Cox returned to the Cardinals’ rotation Aug. 8, 1987. He finished the regular season with 31 starts, 199.1 innings pitched, an 11-9 record and a 3.88 ERA.

Aldrete posted a .325 batting average and a .396 on-base percentage in 126 regular-season games. He hit .419 with runners in scoring position.

As division champions, the Cardinals and Giants advanced to the National League Championship Series. They split six games, setting up a deciding Game 7 at St. Louis.

For the winner-take-all finale, Cox was named the Cardinals’ starting pitcher by manager Whitey Herzog.

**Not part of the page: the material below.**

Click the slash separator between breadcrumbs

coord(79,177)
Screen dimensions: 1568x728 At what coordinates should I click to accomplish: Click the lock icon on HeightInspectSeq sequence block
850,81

Aldrete was placed first in the Giants’ batting order by manager Roger Craig.

Cox set the tone early, retiring Aldrete on a groundout to second to begin the game.

In the third, with the Cardinals ahead 4-0, the first two Giants batters of the inning singled, bringing Aldrete to the plate. Cox got him to ground into a double play.

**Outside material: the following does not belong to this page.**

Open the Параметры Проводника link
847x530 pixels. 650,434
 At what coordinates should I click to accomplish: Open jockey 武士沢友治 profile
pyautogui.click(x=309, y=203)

From there, Cox and the Cardinals were in control. Aldrete flied out to left, leading off the sixth, and he ended the eighth with a groundout to third. Cox pitched a shutout and the Cardinals won, 6-0. Boxscore

“He’s a good pitcher, no matter what the score is,” Aldrete said of Cox. “When he gets a lead, it makes him that much tougher.”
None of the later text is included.